For a long time, whenever I made room in my heart for a guy, and they would leave me or ignore me and date someone else lol or go back to his ex or cheat, I was left feeling low about myself. I truly thought there must be something wrong with me and that made them want to leave.
I felt like a female purgatory or waiting room. Like I was just someone to pass the time with, where it’s not quite the heaven they want but they thought oh it’s better than the hell of being single. I saw myself as the one they’re with – until they meet who they actually want to be with.
But the problem was that I knew I had so much love to give, and I wanted love returned. I was confident that I could love them the way they needed to be loved, I wanted to take care of them. So it hurt. I was dying to be the one to love them.
After every goodbye or “go f*ck yourself” it was hard for me to let go. I just wanted to love and be loved. I kept feeling sorry for myself, thinking oh no one is going to come around and love me back. I remember crying to my Dad “But when will someone love me?”. I struggled to get out of that low for years.
As the sun set on 2017 I finally realized that the one I should have been trying to love so hard was myself. There was never anything wrong with me, I needed to love myself and treat myself better before I could love anyone else. I saw how blessed I am to be able to give love and want to keep giving love. I drew inspiration from my parents selfless love. I started to love myself and feel grateful for the downs I had. Now I know that I never need anyone else to make myself feel happy or wanted or loved again.
So now I feel like I have this infinite flow of love!! I can give as much love as I want to, to anyone I want to. They can take this love. No prerequisites no conditions no expectations. Free!
I have the power to love all you suckers and not need it returned to be happy!

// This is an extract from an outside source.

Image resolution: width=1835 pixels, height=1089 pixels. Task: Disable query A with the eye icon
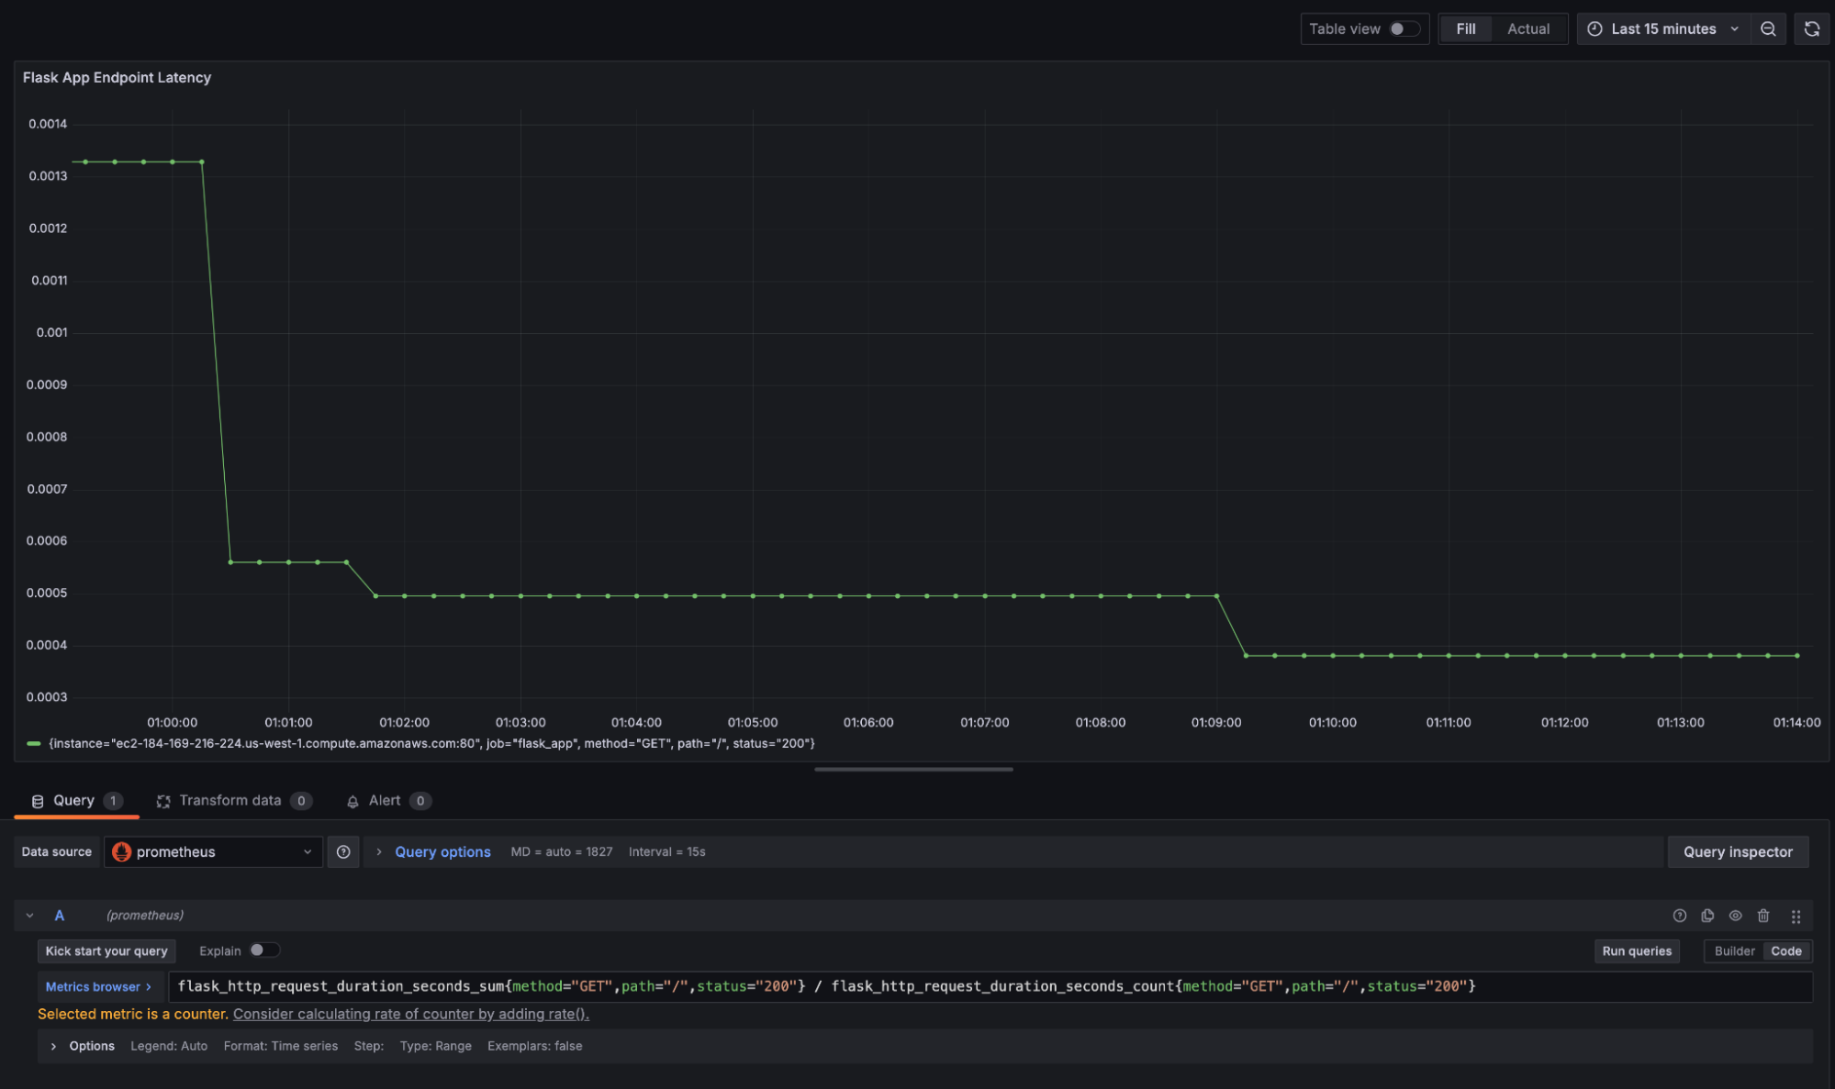[x=1735, y=916]
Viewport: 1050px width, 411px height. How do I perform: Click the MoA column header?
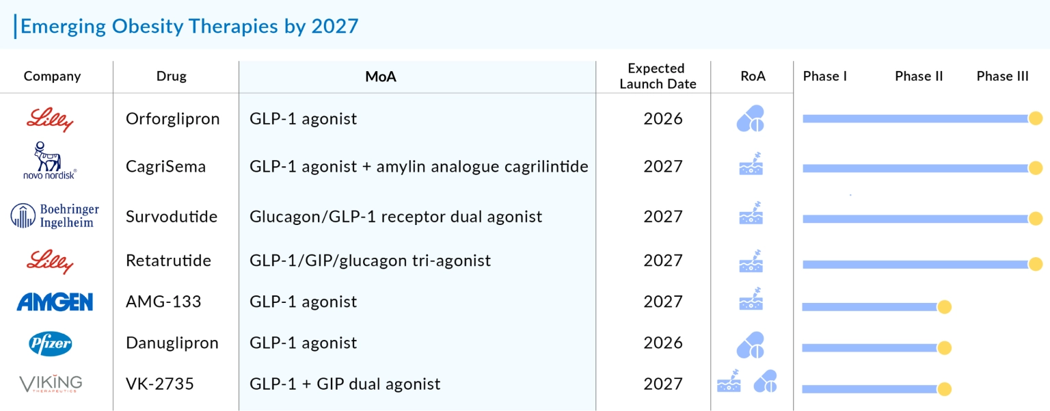pyautogui.click(x=381, y=77)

I think I’ve mentioned before that I’m a believer of things happening and people coming into your life for a reason. So I think maybe in the past I was never meant to have my love reciprocated from those boys cause they weren’t the ones to love me, maybe my purpose was only to give love. Maybe those boys needed my love at that time, idk. But I’m honestly glad that I felt all those lows and that sadness. I needed it so that I could appreciate my own love and feel as powerful and full of love as I feel today.